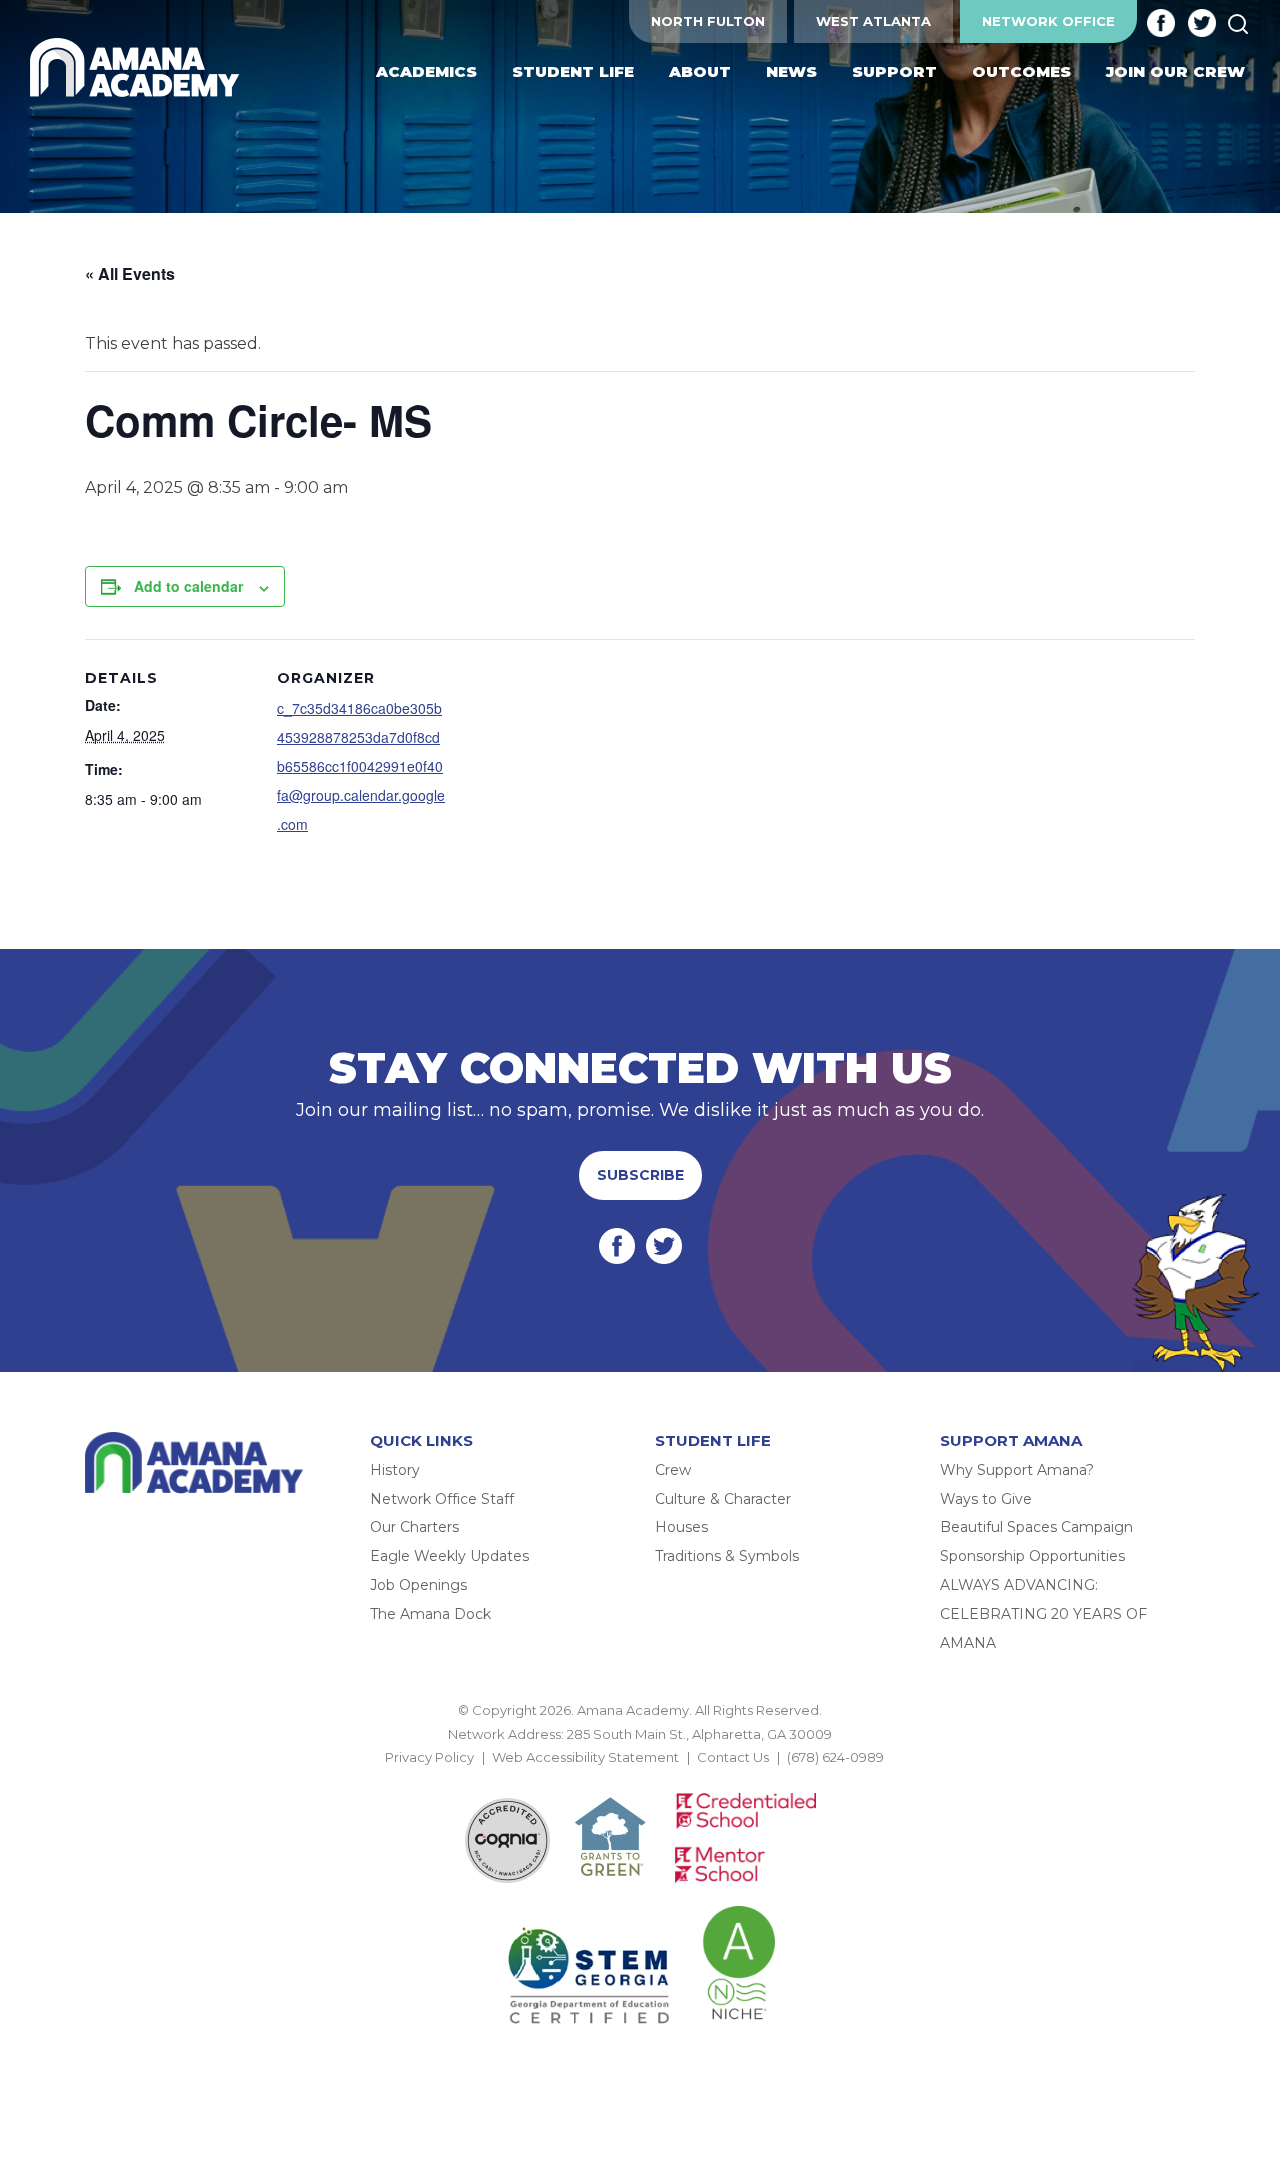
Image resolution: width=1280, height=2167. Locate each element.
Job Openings (418, 1585)
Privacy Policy (429, 1757)
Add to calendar (188, 586)
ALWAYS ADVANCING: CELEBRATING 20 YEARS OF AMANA (1043, 1614)
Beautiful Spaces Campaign (1036, 1527)
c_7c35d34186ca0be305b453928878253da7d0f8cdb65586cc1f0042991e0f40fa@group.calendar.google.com (361, 765)
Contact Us (733, 1757)
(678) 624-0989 (835, 1757)
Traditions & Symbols (727, 1556)
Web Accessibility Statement (585, 1757)
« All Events (130, 273)
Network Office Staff (442, 1499)
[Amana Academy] (139, 68)
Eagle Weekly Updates (449, 1556)
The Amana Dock (430, 1614)
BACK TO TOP (640, 1781)
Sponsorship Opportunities (1032, 1556)
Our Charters (414, 1527)
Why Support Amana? (1017, 1470)
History (395, 1470)
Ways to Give (986, 1499)
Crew (673, 1470)
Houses (681, 1527)
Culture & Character (723, 1499)
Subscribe (640, 1175)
········
* _Exercise directions_: Scan the material above for the word "calendar", and copy each line where it appears.

* _Written reply_:
Add to calendar (188, 586)
c_7c35d34186ca0be305b453928878253da7d0f8cdb65586cc1f0042991e0f40fa@group.calendar.google.com (361, 765)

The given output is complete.